Site Reliability Engineer

Date: Apr 25, 2024

Location: IN

Company: Responsive

About Responsive

Responsive (formerly RFPIO) is the global leader in strategic response management software, transforming how organizations share and exchange critical information. The AI-powered Responsive Platform is purpose-built to manage responses at scale, empowering companies across the world to accelerate growth, mitigate risk and improve employee experiences. Nearly 2,000 customers have standardized on Responsive to respond to RFPs, RFIs, DDQs, ESGs, security questionnaires, ad hoc information requests and more. Responsive is headquartered in Portland, OR, with additional offices in Kansas City, MO and Coimbatore, India. Learn more at responsive.io.

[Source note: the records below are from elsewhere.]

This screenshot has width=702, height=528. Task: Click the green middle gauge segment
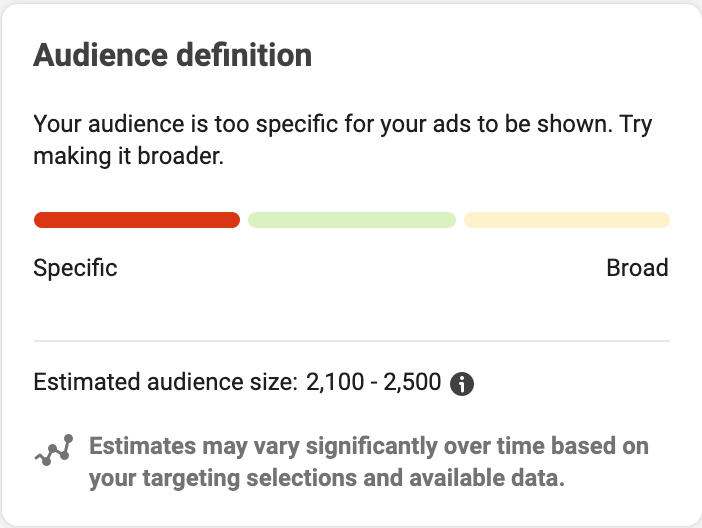(352, 220)
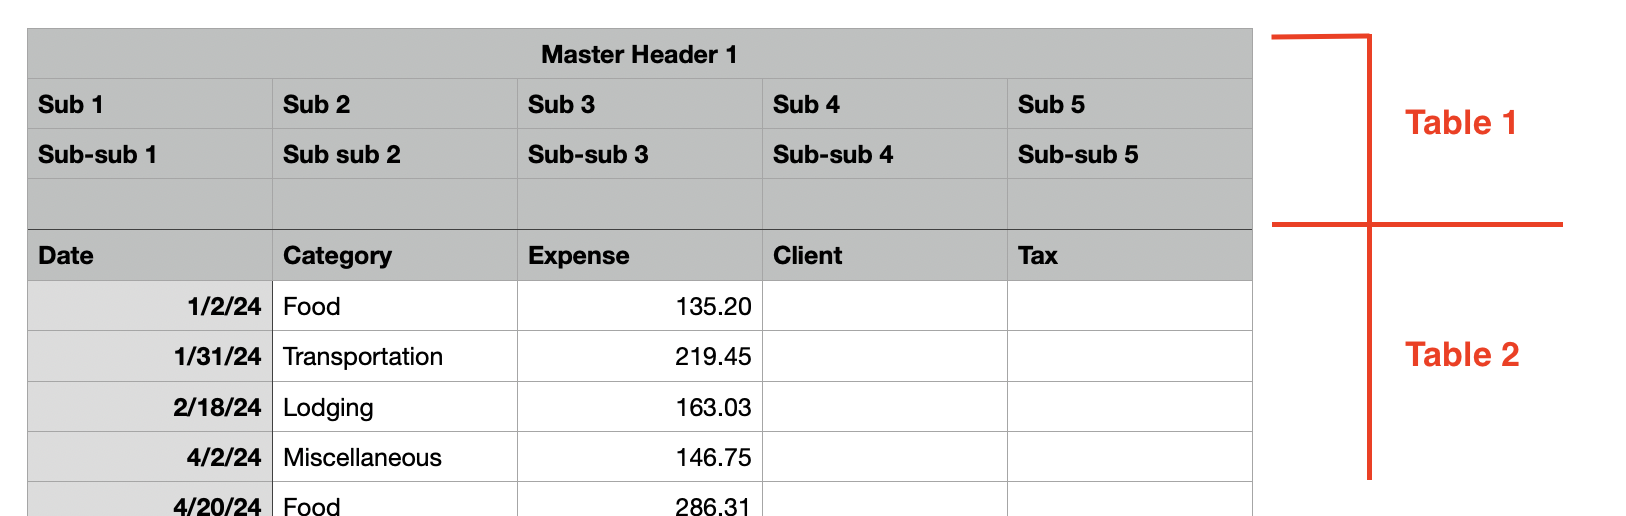The width and height of the screenshot is (1626, 516).
Task: Click the Expense column header
Action: click(x=640, y=256)
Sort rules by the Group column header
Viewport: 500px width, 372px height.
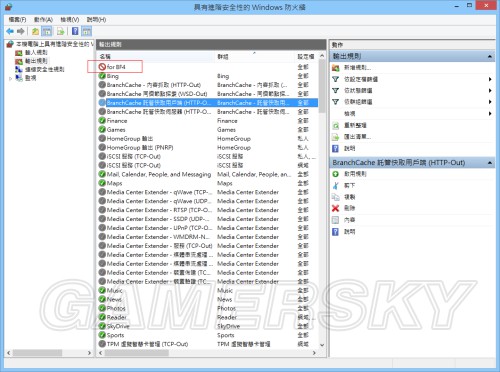tap(223, 57)
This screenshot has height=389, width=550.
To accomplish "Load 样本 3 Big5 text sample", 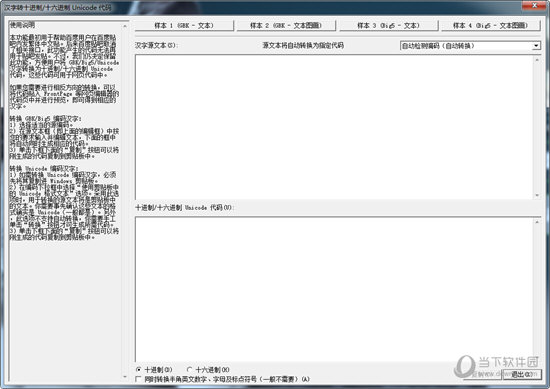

Essential Responsibilities

  • Partner with product owners and business SMEs to analyze the business needs and improve support ability, scalability and recovery for the engineered solution.
  • Ensure that the overall technical solution is aligned with the business needs and operational teams methodologies
  • Drive the improvement of service availability to reduce the mean time to recovery using automation.
  • Develop methods for autonomous recovery and self-repairing systems. Ensure the solution is consistent with RFPIO architecture, design and development standards
  • Coordinate and plan system releases and hotfixes.
  • Develop methods that allow simplified triage following a set of checklists, run books and standard operating procedures.
  • Make adjustments to adopt new methodologies that provide the business with increased flexibility and agility
  • Support software development by providing operational improvements to non-functional requirements.
  • Develop enhancements to improve service levels by leveraging key performance indicators consisting of monitoring, non-functional testing and availability reports.
  • Provide a service-focused approach leveraging continuous process improvement.
  • Participate in chaos testing to improve system resiliency. Mentor other engineers. Provide overall technical leadership to smaller working teams as needed
  • Stay current with latest development tools, technology ideas, patterns and methodologies; share knowledge by clearly articulating results and ideas to key stakeholders

Education

  • BS or MS in Computer Science or equivalent industry experience

Experience

  • At least 3 to 5 years in a Site Reliability Engineering, DevOps, or Infrastructure focused role
  • Experience supporting internet-facing production services and distributed systems
  • Ability to implement and coordinate telemetry using monitoring and observability tools such as Splunk, Grafana or Prometheus
  • Coding experience using a high-level programming languages like: Java, or Python
  • Automation advocate - you truly believe in removing operational load via software
  • A strong sense of ownership.
  • Experience managing, scaling, and troubleshooting Java applications
  • Familiarity with cloud infrastructure concepts (zones, regions, VPCs, etc)
  • An understanding of a variety of software service deployment packaging, strategies, and tooling
  • Working understanding of common authentication schemes, certificates, and securely managing secrets
  • Capable of designing and implementing automated configuration management processes for repeatable and consistent service deployment

Knowledge, Skills & Ability

  • Prior experience as an SRE, software engineer, DevOps Engineer, or system administrator
  • Experience in system automation technology, such as Ansible
  • Experience in container technologies
  • Experience using cloud services.